• **Description of the task**: Word for word, restate the lines that run from the line containing "Given: Click the new" to the last line of the records below.

-.-.-

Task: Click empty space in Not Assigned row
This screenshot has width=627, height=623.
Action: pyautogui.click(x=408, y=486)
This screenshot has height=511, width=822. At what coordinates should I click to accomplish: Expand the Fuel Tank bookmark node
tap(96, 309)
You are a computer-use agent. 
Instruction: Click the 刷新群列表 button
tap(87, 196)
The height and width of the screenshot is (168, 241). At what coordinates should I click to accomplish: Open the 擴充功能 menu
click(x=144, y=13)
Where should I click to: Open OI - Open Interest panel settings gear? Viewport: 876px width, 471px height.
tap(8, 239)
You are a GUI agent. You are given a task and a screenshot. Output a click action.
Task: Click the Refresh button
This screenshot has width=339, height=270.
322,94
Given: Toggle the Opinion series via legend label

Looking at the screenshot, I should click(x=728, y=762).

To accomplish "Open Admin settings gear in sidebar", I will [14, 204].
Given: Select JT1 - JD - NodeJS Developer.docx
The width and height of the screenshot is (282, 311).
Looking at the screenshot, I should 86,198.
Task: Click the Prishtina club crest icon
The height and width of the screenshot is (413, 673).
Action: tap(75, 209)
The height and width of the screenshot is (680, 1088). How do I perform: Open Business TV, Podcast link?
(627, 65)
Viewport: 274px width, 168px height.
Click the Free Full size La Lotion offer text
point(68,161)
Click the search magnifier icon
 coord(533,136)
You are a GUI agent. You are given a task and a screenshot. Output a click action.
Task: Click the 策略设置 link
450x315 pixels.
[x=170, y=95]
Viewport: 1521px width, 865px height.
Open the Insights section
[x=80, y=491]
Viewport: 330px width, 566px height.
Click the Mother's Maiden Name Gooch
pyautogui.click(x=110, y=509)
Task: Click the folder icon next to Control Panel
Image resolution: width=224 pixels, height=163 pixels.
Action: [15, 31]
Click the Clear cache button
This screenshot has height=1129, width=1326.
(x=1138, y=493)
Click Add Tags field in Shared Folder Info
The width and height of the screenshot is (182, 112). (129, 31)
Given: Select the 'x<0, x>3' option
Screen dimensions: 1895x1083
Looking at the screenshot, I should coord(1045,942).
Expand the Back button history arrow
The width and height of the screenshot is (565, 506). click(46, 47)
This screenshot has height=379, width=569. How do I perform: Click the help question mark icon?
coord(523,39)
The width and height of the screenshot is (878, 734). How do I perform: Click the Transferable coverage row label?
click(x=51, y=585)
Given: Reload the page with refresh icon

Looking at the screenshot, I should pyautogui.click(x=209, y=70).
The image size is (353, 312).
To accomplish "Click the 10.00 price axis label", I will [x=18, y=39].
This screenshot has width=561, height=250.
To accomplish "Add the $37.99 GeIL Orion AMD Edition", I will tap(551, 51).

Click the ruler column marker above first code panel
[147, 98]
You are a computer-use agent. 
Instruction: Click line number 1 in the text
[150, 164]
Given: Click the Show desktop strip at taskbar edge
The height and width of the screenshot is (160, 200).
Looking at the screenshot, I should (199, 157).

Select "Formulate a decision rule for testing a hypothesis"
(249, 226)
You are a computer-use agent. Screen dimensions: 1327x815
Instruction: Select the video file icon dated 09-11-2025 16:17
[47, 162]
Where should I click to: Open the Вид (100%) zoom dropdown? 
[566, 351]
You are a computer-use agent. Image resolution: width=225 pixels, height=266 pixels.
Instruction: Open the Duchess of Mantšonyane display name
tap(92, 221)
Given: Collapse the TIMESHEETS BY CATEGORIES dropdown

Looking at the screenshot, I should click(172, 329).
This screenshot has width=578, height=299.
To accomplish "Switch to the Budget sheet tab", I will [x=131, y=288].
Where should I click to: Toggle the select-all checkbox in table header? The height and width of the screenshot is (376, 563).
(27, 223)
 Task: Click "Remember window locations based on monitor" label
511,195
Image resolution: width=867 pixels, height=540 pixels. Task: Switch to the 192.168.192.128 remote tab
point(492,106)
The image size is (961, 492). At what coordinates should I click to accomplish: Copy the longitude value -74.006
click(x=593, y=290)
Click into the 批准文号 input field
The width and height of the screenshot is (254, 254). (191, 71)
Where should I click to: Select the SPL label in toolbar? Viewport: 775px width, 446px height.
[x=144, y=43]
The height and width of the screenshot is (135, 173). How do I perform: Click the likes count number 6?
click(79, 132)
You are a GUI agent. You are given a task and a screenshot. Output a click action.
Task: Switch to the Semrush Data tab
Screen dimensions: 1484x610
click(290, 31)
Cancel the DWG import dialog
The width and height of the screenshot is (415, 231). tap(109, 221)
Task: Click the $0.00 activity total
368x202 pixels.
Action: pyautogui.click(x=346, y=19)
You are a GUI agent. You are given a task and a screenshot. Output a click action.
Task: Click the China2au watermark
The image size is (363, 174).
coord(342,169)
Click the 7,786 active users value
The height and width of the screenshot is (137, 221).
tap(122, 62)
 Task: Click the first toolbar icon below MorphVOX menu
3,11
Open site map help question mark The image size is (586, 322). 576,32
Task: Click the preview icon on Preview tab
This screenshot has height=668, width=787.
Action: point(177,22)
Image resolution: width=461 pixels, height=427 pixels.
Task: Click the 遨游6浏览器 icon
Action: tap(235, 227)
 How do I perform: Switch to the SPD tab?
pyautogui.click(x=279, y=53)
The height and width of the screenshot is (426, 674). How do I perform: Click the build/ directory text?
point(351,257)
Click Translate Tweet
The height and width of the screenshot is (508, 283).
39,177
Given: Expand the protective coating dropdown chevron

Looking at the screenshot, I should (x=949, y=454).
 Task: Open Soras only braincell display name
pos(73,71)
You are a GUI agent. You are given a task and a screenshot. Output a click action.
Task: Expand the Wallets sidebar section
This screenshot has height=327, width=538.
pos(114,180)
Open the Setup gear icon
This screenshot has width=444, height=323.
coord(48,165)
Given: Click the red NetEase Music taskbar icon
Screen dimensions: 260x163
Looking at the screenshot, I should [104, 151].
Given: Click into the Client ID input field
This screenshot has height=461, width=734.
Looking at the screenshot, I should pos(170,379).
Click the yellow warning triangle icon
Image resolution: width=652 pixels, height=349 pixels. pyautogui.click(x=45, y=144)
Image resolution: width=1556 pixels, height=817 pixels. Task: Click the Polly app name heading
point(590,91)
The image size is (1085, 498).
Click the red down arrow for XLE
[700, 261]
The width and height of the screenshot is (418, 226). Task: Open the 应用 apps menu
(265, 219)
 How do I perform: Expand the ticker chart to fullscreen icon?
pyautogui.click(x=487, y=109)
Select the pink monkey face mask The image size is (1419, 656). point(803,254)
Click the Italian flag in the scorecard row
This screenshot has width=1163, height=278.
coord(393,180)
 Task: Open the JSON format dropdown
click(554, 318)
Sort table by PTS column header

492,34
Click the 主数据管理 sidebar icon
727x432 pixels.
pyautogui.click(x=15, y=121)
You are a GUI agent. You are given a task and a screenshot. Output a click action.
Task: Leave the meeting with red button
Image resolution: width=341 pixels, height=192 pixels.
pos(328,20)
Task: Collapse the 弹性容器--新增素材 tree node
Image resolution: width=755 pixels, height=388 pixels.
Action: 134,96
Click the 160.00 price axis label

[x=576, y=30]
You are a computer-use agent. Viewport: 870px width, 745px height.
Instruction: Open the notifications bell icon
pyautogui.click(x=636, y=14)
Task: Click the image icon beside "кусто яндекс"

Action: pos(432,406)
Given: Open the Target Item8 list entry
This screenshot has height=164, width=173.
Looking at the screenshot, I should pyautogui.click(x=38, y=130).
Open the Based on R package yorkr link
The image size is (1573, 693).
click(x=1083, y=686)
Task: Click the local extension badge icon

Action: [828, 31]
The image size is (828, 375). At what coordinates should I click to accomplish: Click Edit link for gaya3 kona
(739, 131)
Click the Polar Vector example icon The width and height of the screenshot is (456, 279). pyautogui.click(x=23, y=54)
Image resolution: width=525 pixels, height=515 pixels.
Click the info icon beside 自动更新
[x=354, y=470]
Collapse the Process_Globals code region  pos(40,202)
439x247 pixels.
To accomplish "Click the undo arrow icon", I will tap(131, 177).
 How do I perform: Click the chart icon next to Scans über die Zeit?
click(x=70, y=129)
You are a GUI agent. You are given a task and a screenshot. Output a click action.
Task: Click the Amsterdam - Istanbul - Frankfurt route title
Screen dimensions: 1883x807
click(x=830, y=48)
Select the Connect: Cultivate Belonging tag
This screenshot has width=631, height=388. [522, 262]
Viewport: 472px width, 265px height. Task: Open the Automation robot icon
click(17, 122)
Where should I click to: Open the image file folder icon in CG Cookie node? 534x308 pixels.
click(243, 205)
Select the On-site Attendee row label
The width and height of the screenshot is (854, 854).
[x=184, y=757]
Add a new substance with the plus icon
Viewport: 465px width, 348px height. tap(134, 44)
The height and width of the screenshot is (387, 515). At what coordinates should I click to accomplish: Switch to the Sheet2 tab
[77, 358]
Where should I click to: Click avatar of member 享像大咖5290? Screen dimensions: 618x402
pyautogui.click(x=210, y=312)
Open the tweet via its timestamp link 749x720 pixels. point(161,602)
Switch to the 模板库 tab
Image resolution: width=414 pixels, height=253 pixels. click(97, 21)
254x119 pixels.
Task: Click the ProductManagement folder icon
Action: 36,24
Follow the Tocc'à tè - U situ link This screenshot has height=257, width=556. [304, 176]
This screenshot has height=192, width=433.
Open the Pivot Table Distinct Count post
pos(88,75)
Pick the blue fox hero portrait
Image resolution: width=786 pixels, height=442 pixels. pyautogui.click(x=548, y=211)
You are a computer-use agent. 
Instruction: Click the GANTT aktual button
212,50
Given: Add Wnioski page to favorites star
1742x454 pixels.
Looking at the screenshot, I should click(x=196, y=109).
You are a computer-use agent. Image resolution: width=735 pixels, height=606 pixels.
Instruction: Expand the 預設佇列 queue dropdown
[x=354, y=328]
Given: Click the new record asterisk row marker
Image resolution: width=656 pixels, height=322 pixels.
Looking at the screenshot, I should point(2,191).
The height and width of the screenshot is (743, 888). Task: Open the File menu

-.-.-

• **Response for this exercise**:
Given: Click the new record asterisk row marker
Image resolution: width=656 pixels, height=322 pixels.
Looking at the screenshot, I should point(2,191).
The height and width of the screenshot is (743, 888). Task: Open the File menu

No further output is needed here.